Consignes à suivre:
Recopiez le texte retenu de "#COP21: Études sur" à "des Tournades (Arles)." en substituant "projet LIFE" à "programme LIFE".

Texte retenu:
• • • •

#COP21: Études sur le terrain - Interview de Baptiste Mabboux
Interview de Baptiste Mabboux
Chargé de mission A Rocha
Arles
recueillie par ENroute
A Rocha France suit depuis treize ans le rollier d’Europe (Coracias garrulus) dans la vallée des Baux comme dans les Alpilles grâce à l’intervention du programme LIFE. Baptiste Mabboux chargé d’étude du LIFE relève des données précieuses pour la communauté scientifique concernant cette espèce. Il nous reçoit au Centre des Tournades (Arles).
A Rocha a publié sur YouTube un clip informatif dès 2010 concernant cette étude du Rollier d’Europe
ENroute (ER): Vous travaillez au respect de la biodiversité. Est-elle en péril, cette biodiversité, comme on le dit, comme les films catastrophismes ou Nicolas Hulot n’ont pas cessé de le dire ?
Baptiste Mabboux (BM): C’est vrai qu’elle est en péril au niveau global, au niveau mondial, et même au niveau français, - alors on peut toujours trouver pire ailleurs, c’est vrai que par rapport au mode d’agriculture, au mode d’expansion des villes, plein de facteurs qui touchent tout le monde, que l’on s’intéresse ou non à l’environnement. C’est pour cette raison que nous essayons de travailler avec les acteurs locaux, les agriculteurs, avec les personnes qui sont présentes sur le terrain et qui peuvent agir concrètement tout en continuant à travailler, à vivre de leurs métiers, de leurs terres tout en conservant cette biodiversité, ce qui peut leur apporter plus de rendement et leur permettre d’utiliser moins de produits : les deux sont compatibles, l’écologie et l’agriculture.

• • • •

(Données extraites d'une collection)
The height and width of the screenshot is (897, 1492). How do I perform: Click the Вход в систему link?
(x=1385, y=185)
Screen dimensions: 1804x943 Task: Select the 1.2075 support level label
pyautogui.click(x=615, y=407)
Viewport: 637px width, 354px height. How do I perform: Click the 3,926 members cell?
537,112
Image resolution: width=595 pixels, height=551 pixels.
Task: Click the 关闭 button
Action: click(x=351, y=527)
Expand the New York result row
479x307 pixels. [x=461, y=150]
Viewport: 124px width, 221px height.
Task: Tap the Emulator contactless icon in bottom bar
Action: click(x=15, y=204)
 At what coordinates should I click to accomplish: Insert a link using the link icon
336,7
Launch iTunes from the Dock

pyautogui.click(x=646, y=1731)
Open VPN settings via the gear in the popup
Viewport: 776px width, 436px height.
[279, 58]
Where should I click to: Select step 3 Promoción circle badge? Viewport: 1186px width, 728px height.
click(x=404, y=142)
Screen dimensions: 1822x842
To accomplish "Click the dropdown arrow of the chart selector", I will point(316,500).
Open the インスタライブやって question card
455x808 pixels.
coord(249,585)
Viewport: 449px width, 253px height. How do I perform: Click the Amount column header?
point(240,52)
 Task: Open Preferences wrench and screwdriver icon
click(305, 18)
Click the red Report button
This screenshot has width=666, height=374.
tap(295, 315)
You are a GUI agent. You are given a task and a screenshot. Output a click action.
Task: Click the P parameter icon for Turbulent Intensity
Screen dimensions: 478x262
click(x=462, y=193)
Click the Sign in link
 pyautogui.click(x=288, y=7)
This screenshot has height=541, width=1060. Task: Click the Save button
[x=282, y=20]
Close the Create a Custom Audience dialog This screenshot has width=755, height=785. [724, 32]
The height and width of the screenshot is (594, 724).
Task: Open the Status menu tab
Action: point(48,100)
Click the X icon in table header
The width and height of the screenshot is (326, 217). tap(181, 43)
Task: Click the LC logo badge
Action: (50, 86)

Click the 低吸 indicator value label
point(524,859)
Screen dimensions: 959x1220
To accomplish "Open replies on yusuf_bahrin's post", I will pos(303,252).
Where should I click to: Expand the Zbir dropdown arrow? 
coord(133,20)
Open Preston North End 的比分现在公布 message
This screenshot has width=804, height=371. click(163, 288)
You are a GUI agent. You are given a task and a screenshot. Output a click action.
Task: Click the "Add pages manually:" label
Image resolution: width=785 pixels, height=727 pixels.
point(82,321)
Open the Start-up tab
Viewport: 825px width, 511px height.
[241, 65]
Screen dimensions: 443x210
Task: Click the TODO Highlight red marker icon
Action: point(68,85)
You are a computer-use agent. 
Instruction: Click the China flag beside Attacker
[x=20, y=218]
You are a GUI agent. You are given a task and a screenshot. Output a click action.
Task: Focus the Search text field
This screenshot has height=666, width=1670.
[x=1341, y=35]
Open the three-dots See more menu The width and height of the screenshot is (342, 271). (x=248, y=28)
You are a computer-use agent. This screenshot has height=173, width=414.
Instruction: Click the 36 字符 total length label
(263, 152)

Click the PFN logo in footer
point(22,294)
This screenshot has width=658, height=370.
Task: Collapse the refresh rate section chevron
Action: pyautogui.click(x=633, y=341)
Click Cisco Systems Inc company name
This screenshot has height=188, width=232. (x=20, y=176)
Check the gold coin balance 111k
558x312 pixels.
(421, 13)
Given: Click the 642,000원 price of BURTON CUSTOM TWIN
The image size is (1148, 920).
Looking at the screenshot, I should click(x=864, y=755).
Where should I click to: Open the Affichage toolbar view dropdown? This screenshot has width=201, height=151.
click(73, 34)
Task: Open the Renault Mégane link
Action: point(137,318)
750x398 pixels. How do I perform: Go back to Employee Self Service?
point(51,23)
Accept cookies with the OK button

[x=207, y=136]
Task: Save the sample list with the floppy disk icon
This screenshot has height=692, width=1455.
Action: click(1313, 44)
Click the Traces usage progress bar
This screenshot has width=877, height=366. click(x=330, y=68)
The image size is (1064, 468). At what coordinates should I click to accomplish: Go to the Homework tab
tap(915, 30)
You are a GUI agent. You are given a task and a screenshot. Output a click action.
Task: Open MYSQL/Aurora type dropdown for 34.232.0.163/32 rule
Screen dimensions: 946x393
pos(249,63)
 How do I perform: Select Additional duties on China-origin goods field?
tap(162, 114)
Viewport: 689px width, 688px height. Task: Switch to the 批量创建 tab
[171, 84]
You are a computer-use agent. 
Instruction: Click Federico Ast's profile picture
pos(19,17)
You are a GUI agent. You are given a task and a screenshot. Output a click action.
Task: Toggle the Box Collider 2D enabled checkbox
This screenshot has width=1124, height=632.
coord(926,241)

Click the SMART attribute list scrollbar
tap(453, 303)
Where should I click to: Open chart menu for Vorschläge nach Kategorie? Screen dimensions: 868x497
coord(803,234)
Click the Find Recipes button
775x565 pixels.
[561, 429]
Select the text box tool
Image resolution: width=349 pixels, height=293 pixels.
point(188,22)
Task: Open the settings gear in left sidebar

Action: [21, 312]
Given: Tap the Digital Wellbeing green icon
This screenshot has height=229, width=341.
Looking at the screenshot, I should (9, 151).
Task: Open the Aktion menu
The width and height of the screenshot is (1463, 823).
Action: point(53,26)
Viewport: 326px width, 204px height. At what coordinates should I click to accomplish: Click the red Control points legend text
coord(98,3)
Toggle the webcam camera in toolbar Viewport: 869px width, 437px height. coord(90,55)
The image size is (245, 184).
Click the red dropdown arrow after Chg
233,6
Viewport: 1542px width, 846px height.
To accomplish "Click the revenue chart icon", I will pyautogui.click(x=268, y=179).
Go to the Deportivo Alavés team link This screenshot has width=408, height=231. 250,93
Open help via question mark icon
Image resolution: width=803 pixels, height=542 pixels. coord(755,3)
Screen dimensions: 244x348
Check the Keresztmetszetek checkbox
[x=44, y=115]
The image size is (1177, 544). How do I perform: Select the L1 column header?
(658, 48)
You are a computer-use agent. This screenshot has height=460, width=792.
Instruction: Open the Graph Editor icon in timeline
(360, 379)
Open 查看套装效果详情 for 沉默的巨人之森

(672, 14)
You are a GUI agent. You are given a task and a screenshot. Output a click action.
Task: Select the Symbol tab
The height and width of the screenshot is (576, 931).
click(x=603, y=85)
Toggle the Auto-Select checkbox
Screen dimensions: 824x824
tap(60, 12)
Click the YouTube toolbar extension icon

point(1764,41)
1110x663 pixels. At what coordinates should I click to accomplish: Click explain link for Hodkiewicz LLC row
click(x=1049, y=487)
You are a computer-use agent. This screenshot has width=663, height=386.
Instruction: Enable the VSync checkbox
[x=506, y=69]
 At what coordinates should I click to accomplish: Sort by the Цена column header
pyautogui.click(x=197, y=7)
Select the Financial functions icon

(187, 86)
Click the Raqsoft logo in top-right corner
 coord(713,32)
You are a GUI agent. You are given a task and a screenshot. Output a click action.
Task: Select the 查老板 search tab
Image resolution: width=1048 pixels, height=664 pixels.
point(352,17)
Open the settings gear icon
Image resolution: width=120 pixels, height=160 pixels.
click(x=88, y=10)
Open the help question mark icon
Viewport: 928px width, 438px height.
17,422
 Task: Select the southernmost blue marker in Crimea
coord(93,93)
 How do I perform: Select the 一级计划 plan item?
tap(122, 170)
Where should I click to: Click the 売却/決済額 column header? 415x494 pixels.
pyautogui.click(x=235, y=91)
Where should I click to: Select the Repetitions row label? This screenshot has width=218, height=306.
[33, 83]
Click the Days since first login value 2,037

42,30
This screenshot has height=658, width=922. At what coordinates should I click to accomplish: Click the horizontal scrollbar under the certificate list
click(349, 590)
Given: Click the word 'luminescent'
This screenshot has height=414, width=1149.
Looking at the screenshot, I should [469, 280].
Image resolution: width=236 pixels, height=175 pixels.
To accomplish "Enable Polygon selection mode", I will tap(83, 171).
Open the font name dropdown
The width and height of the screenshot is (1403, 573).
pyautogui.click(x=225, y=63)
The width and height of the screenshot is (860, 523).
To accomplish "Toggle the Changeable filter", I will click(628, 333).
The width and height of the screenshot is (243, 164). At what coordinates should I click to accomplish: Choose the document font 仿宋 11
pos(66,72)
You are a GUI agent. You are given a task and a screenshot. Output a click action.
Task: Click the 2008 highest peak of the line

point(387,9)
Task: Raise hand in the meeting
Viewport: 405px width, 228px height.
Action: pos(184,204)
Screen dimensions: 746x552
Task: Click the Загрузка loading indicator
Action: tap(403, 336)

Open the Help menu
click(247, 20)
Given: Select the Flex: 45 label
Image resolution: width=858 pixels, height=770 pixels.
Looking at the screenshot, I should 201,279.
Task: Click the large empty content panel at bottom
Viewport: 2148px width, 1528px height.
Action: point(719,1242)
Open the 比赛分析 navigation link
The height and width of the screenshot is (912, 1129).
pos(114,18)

• • • •

Résultat:
#COP21: Études sur le terrain - Interview de Baptiste Mabboux
Interview de Baptiste Mabboux
Chargé de mission A Rocha
Arles
recueillie par ENroute
A Rocha France suit depuis treize ans le rollier d’Europe (Coracias garrulus) dans la vallée des Baux comme dans les Alpilles grâce à l’intervention du projet LIFE. Baptiste Mabboux chargé d’étude du LIFE relève des données précieuses pour la communauté scientifique concernant cette espèce. Il nous reçoit au Centre des Tournades (Arles).